L’argent achète la vie qui fuit
Une part très importante du budget de la Santé est consacrée à maintenir en vie des gens qui mourront dans les deux mois à venir. La question de l’acharnement thérapeutique est trop complexe pour être débattue ici. Je constate seulement que l’argent permet de prolonger de quelques mois une vie qui jadis aurait été considérée comme finie.
L’argent achète la vie qui n’est pas
Pour les couples qui ne peuvent procréer mais qui peuvent payer, l’argent permet, grâce aux Nouvelles Techniques de Reproduction (NTR), de devenir parents d’une petite vie qui prendra neuf mois plus tard les traits d’un adorable poupon. Événement médiatique en 1978, les bébés-éprouvette ne font plus sourciller aujourd’hui. Mais l’argent a quand même ses limites, tout comme la science. Les NTR ne sont pas infaillibles et certains couples ont dépensé de petites fortunes sans résultat.

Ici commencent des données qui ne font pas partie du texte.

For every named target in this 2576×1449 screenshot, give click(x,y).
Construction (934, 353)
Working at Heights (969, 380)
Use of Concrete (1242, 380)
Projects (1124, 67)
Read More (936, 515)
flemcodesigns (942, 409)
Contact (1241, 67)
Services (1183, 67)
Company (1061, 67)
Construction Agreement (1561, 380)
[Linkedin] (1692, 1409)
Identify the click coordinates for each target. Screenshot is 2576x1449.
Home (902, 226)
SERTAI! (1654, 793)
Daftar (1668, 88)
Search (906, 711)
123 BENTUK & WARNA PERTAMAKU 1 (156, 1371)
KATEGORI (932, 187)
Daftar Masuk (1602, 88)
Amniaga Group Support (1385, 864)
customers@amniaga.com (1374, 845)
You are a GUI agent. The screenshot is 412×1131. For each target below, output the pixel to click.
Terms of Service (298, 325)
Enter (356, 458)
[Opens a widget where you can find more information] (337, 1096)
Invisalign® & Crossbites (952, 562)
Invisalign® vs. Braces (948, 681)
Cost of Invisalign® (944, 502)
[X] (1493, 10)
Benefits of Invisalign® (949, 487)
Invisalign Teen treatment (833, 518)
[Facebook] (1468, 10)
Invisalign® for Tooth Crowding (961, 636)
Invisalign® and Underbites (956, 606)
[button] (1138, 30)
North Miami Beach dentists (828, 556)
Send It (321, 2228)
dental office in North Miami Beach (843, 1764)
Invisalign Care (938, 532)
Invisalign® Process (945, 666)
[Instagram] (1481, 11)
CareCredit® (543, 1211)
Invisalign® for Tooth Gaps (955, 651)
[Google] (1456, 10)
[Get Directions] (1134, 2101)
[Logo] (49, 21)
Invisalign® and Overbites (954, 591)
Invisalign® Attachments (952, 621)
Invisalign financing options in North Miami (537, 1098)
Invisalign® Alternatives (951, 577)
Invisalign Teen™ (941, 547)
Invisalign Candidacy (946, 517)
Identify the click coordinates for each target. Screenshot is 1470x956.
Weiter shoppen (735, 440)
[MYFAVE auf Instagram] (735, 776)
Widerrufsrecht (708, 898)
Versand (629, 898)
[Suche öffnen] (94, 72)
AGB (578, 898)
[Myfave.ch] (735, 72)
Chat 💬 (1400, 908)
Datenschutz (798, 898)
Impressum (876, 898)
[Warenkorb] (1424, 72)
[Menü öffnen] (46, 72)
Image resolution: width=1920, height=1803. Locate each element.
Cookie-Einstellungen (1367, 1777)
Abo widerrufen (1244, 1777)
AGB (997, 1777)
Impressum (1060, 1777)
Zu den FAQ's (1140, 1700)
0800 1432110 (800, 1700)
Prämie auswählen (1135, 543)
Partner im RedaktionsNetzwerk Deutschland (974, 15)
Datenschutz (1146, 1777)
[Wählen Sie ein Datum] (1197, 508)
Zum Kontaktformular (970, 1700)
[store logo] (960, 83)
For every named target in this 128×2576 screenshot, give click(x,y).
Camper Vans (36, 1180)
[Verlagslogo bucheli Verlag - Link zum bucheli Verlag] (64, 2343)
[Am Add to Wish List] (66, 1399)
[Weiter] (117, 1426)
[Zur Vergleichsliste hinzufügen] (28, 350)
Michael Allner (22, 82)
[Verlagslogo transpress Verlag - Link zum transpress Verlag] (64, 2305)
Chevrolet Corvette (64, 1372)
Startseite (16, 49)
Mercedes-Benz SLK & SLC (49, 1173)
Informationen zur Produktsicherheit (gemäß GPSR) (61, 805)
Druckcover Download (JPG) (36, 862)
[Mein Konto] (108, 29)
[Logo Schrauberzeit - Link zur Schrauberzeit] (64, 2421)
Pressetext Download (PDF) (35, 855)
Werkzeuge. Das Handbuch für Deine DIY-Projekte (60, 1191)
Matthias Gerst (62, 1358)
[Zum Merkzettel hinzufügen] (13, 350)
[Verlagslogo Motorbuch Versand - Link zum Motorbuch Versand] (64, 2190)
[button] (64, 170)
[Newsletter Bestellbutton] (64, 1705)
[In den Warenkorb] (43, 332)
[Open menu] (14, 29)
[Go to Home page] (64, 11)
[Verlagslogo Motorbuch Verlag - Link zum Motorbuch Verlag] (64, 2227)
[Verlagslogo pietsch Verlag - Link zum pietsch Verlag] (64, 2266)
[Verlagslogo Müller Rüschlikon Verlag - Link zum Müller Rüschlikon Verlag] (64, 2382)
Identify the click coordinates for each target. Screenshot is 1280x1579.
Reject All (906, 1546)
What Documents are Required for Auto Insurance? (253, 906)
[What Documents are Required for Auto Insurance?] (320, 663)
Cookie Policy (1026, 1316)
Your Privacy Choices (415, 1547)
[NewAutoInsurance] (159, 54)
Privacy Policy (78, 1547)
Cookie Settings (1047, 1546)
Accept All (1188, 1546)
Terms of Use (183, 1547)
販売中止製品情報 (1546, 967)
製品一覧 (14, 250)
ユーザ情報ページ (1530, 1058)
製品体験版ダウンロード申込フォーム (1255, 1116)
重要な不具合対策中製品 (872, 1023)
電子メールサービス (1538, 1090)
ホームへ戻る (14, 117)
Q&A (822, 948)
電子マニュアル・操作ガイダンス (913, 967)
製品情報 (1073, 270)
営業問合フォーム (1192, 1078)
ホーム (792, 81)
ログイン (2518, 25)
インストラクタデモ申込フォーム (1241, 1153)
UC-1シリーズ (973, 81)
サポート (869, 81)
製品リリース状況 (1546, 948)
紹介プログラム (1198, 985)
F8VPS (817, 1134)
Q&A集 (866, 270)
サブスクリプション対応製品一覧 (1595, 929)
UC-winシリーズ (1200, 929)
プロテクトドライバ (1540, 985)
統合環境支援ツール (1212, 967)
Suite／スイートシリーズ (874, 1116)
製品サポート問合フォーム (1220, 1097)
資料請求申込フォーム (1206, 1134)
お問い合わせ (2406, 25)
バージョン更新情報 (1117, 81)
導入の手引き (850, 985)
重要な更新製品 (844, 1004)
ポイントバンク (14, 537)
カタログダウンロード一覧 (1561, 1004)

L’argent achète la vie qui n’est plus
Lors d’une catastrophe comme celle du MD-11 de la Swissair au large de la Nouvelle-Écosse, on voit immanquablement apparaître sur les talons des sauveteurs les avocats des familles des victimes. Mais comme la vie n’a pas de prix, comment évaluer la compensation pour la perte d’un être cher? Quelle que soit la méthode de calcul utilisée, on aboutit à ceci: la famille du défunt devra se retrouver dans la même situation financière que si celui-ci était encore vivant. À défaut de pouvoir racheter la vie du trépassé, on redonne vie à son portefeuille.
Argent et sexe
N’ayez crainte! Il ne s’agit pas ici de l’argent qu’un pauvre bougre paye à une fille de joie pour obtenir des faveurs que mademoiselle Lewinsky dispensait de façon désintéressée à son Président de patron. Il est plutôt question du sexe de l’enfant à naître qu’on pourra bientôt (qu’on peut déjà?) choisir. Moyennant argent, bien entendu.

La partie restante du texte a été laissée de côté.